BEGIN
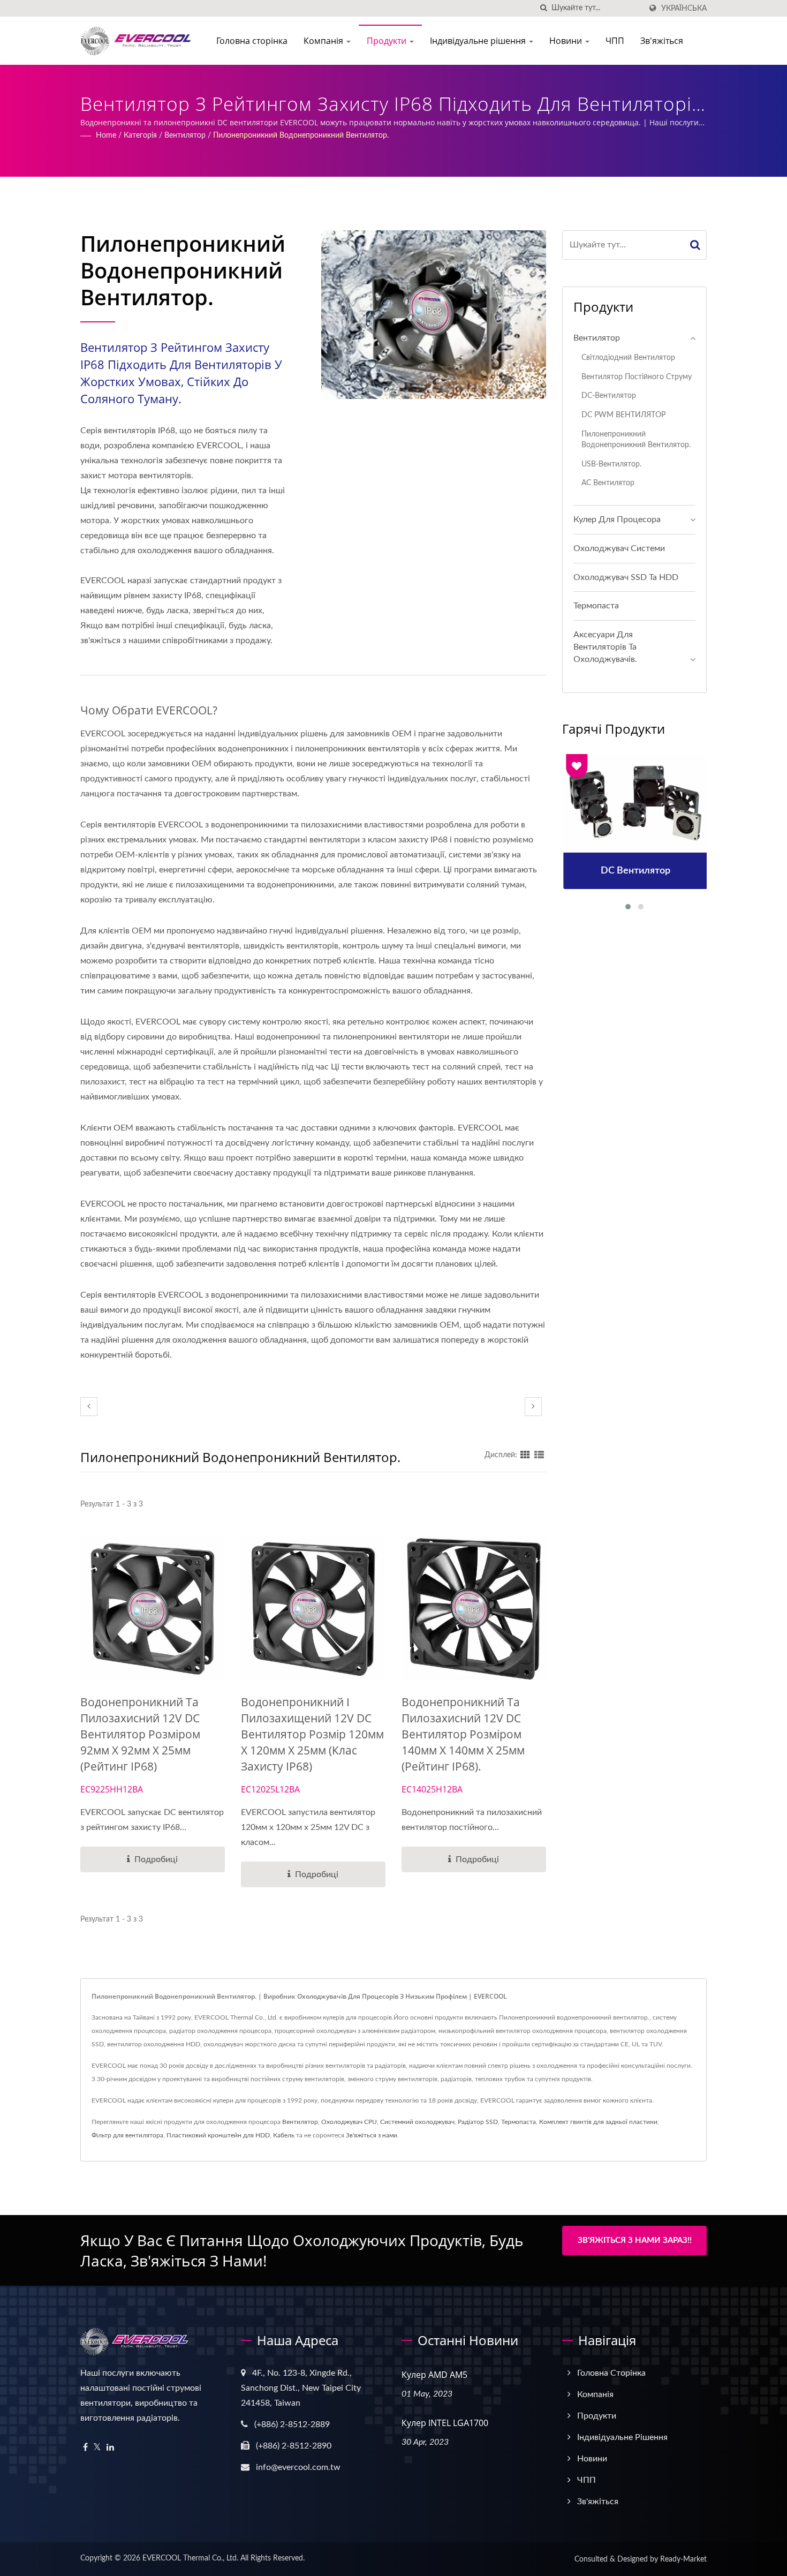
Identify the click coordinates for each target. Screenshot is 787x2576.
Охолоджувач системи (619, 548)
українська (684, 8)
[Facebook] (85, 2448)
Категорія (140, 135)
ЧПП (615, 41)
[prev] (88, 1406)
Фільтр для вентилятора (127, 2135)
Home (106, 135)
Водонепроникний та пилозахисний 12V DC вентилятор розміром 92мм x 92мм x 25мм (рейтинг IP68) (140, 1734)
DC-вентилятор (608, 395)
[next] (533, 1406)
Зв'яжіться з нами (371, 2135)
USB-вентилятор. (611, 464)
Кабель (283, 2135)
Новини (566, 41)
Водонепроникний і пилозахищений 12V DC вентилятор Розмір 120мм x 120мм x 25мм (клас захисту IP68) (312, 1734)
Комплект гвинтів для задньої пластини (598, 2122)
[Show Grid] (525, 1455)
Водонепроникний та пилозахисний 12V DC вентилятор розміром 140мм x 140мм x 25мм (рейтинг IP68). (463, 1734)
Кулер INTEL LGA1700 (445, 2423)
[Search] (695, 245)
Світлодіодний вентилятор (628, 357)
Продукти (387, 41)
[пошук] (543, 8)
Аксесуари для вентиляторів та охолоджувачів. (605, 647)
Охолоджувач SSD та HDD (625, 577)
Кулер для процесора (617, 519)
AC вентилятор (607, 483)
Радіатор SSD (478, 2122)
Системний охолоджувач (417, 2122)
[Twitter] (97, 2448)
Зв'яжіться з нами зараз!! (635, 2240)
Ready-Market (683, 2559)
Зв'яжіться (661, 41)
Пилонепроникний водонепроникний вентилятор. (301, 135)
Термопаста (596, 605)
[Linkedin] (110, 2448)
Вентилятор (185, 135)
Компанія (324, 41)
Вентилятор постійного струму (636, 377)
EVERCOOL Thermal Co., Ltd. (190, 2558)
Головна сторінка (251, 41)
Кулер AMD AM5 (434, 2375)
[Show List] (539, 1455)
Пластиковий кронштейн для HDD (218, 2135)
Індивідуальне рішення (479, 41)
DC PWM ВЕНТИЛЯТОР (623, 415)
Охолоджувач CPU (349, 2122)
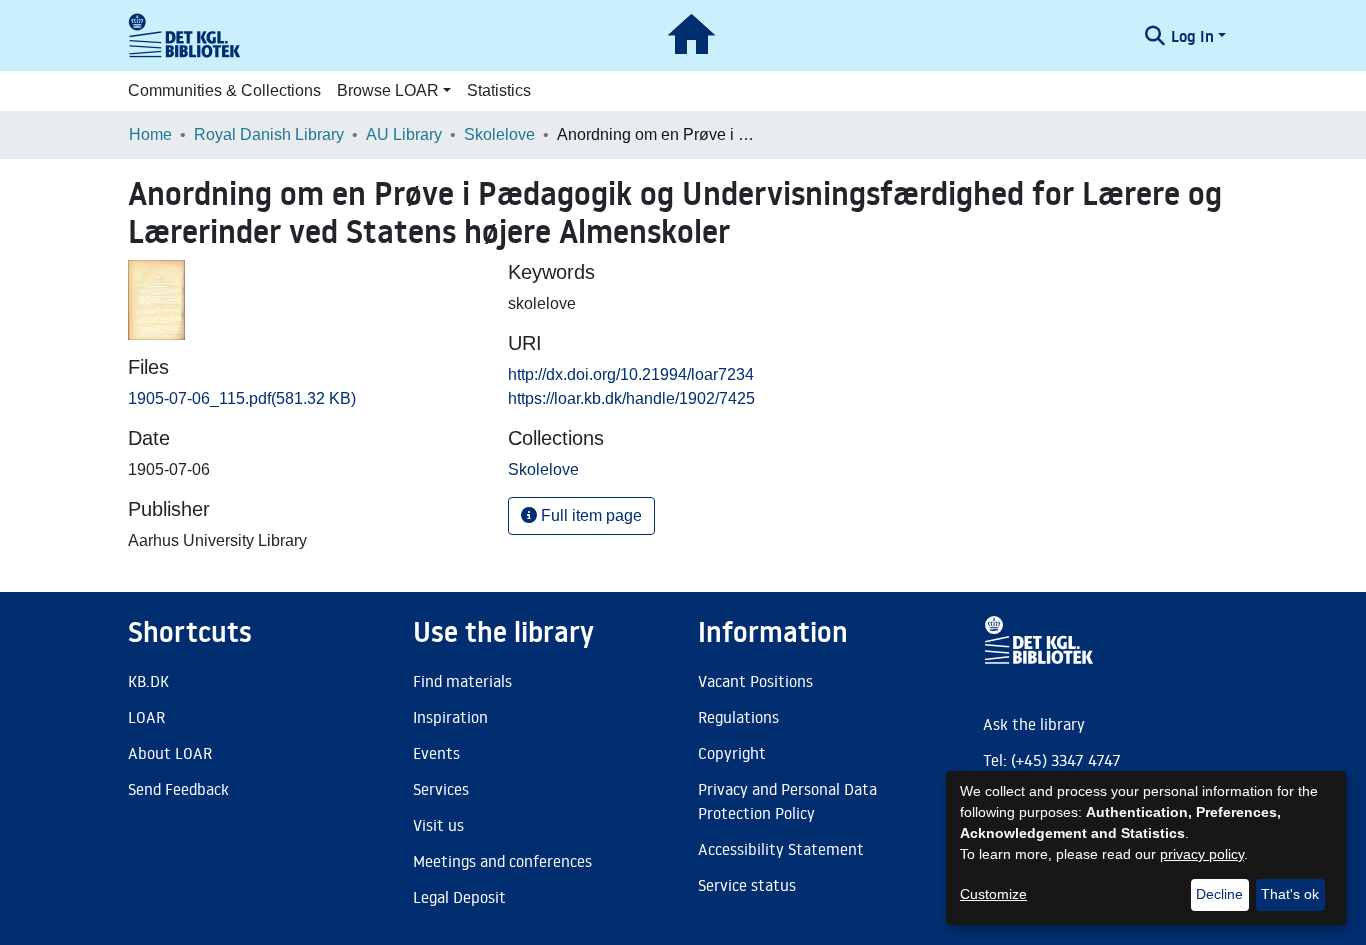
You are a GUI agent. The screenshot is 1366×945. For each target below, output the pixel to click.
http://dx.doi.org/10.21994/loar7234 (631, 374)
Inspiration (450, 717)
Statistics (499, 90)
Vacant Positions (755, 681)
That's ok (1290, 894)
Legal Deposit (459, 897)
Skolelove (499, 134)
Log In (1192, 36)
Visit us (438, 825)
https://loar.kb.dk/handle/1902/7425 (631, 398)
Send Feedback (178, 789)
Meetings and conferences (502, 861)
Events (436, 753)
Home (150, 134)
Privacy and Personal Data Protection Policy (787, 801)
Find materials (462, 681)
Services (441, 789)
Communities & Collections (224, 90)
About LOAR (170, 753)
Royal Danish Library (269, 134)
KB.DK (148, 681)
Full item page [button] (589, 515)
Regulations (738, 717)
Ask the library (1034, 724)
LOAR (146, 717)
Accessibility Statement (781, 849)
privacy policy (1202, 854)
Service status (747, 885)
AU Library (404, 134)
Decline (1219, 894)
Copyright (732, 753)
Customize (993, 894)
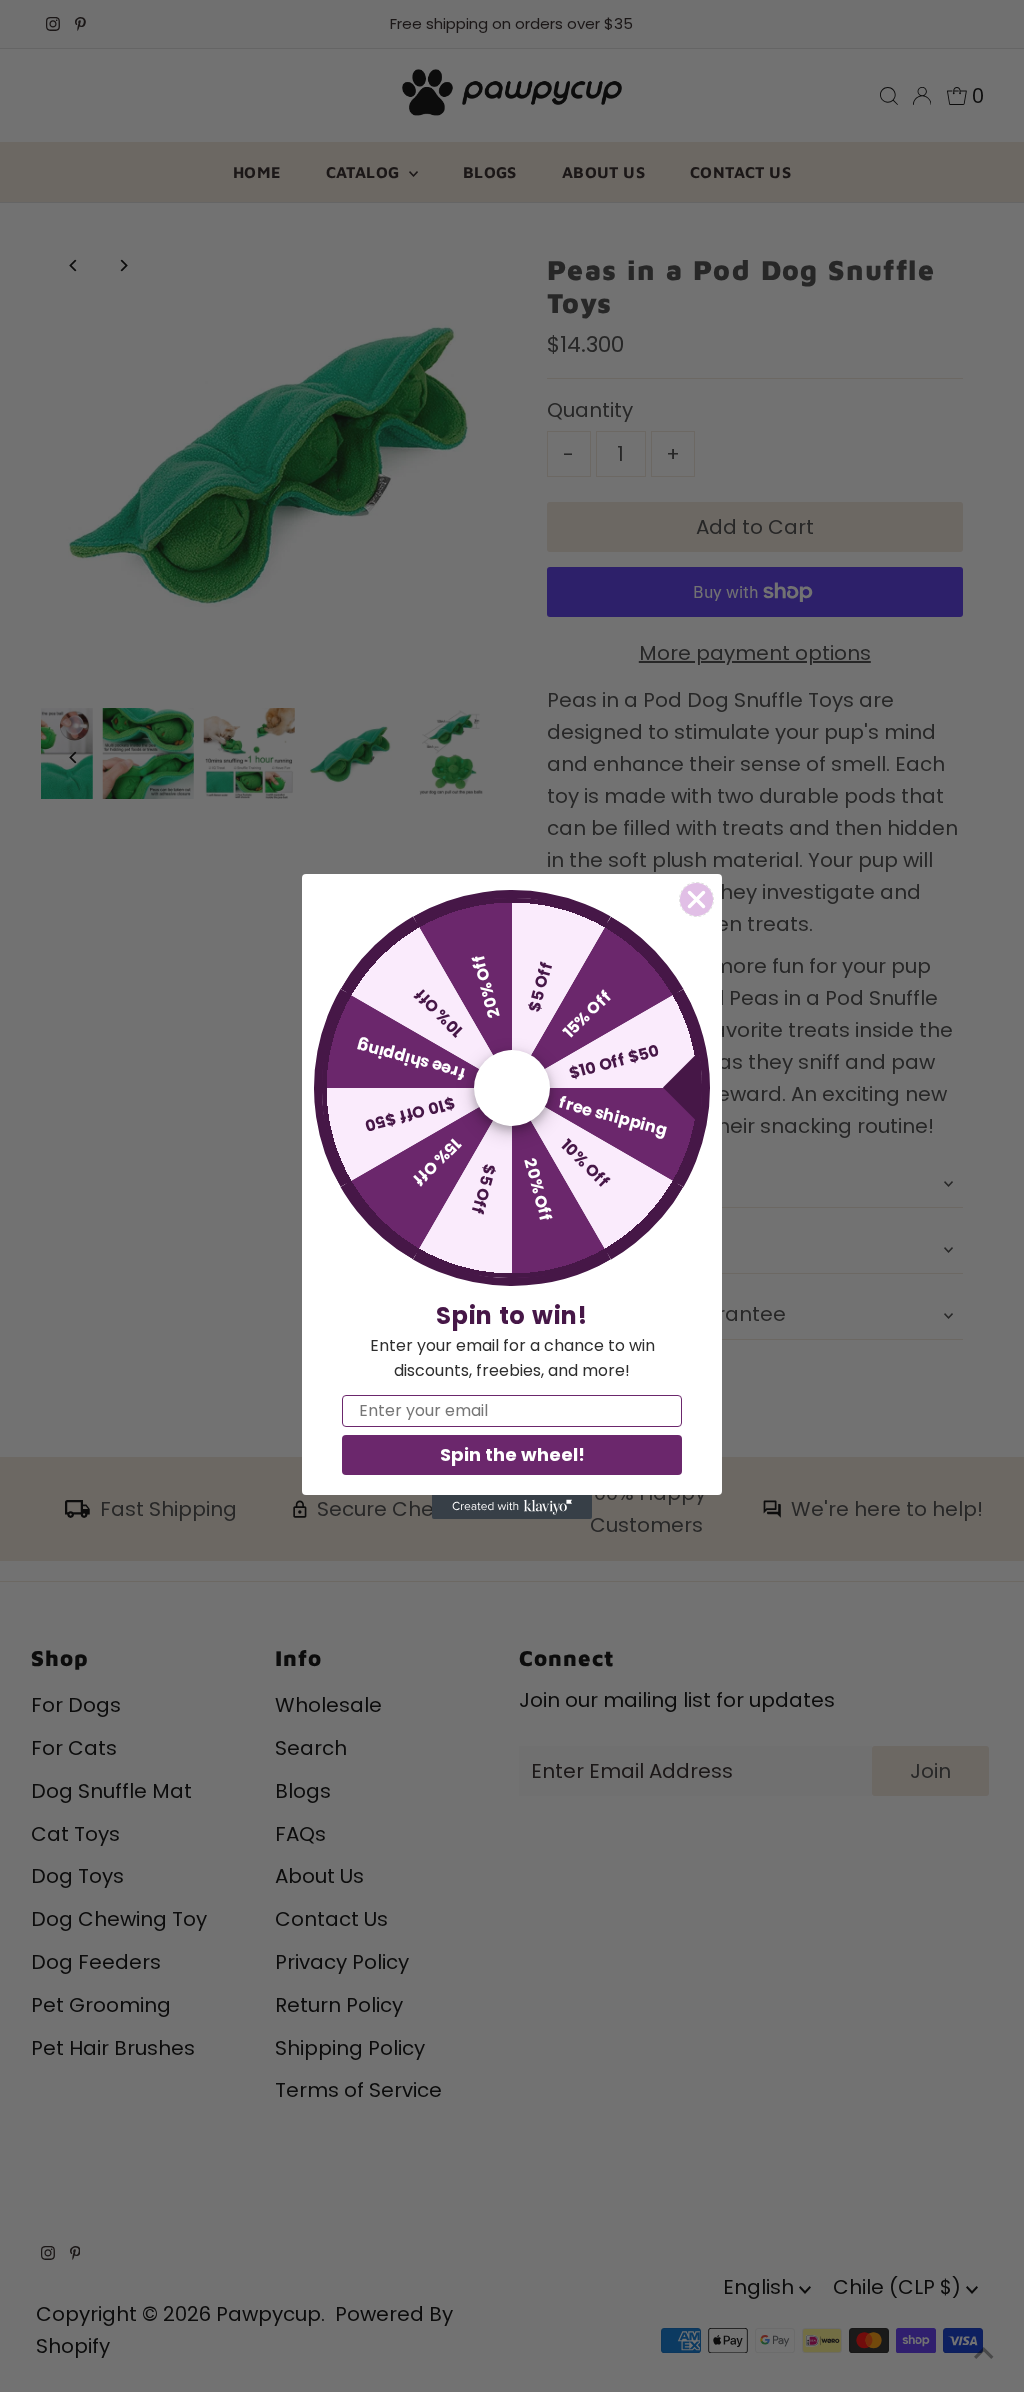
END
Set down the material above word for word and skip its pictures.

Identify the click coordinates for each target. Screenshot is 787x2576.
Охолоджувач системи (619, 548)
українська (684, 8)
[Facebook] (85, 2448)
Категорія (140, 135)
ЧПП (615, 41)
[prev] (88, 1406)
Фільтр для вентилятора (127, 2135)
Home (106, 135)
Водонепроникний та пилозахисний 12V DC вентилятор розміром 92мм x 92мм x 25мм (рейтинг IP68) (140, 1734)
DC-вентилятор (608, 395)
[next] (533, 1406)
Зв'яжіться з нами (371, 2135)
USB-вентилятор. (611, 464)
Кабель (283, 2135)
Новини (566, 41)
Водонепроникний і пилозахищений 12V DC вентилятор Розмір 120мм x 120мм x 25мм (клас захисту IP68) (312, 1734)
Комплект гвинтів для задньої пластини (598, 2122)
[Show Grid] (525, 1455)
Водонепроникний та пилозахисний 12V DC вентилятор розміром 140мм x 140мм x 25мм (рейтинг IP68). (463, 1734)
Кулер INTEL LGA1700 (445, 2423)
[Search] (695, 245)
Світлодіодний вентилятор (628, 357)
Продукти (387, 41)
[пошук] (543, 8)
Аксесуари для вентиляторів та охолоджувачів. (605, 647)
Охолоджувач SSD та HDD (625, 577)
Кулер для процесора (617, 519)
AC вентилятор (607, 483)
Радіатор SSD (478, 2122)
Системний охолоджувач (417, 2122)
[Twitter] (97, 2448)
Зв'яжіться з нами зараз!! (635, 2240)
Ready-Market (683, 2559)
Зв'яжіться (661, 41)
Пилонепроникний водонепроникний вентилятор. (301, 135)
Термопаста (596, 605)
[Linkedin] (110, 2448)
Вентилятор (185, 135)
Компанія (324, 41)
Вентилятор постійного струму (636, 377)
EVERCOOL Thermal Co., Ltd. (190, 2558)
Головна сторінка (251, 41)
Кулер AMD AM5 (434, 2375)
[Show List] (539, 1455)
Пластиковий кронштейн для HDD (218, 2135)
Індивідуальне рішення (479, 41)
DC PWM ВЕНТИЛЯТОР (623, 415)
Охолоджувач CPU (349, 2122)
You are a GUI agent. The screenshot is 1366×945. For each target below, output the pixel to click.
http://dx.doi.org/10.21994/loar7234 (631, 374)
Inspiration (450, 717)
Statistics (499, 90)
Vacant Positions (755, 681)
That's ok (1290, 894)
Legal Deposit (459, 897)
Skolelove (499, 134)
Log In (1192, 36)
Visit us (438, 825)
https://loar.kb.dk/handle/1902/7425 (631, 398)
Send Feedback (178, 789)
Meetings and conferences (502, 861)
Events (436, 753)
Home (150, 134)
Privacy and Personal Data Protection Policy (787, 801)
Find materials (462, 681)
Services (441, 789)
Communities & Collections (224, 90)
About LOAR (170, 753)
Royal Danish Library (269, 134)
KB.DK (148, 681)
Full item page [button] (589, 515)
Regulations (738, 717)
Ask the library (1034, 724)
LOAR (146, 717)
Accessibility Statement (781, 849)
privacy policy (1202, 854)
Service status (747, 885)
AU Library (404, 134)
Decline (1219, 894)
Copyright (732, 753)
Customize (993, 894)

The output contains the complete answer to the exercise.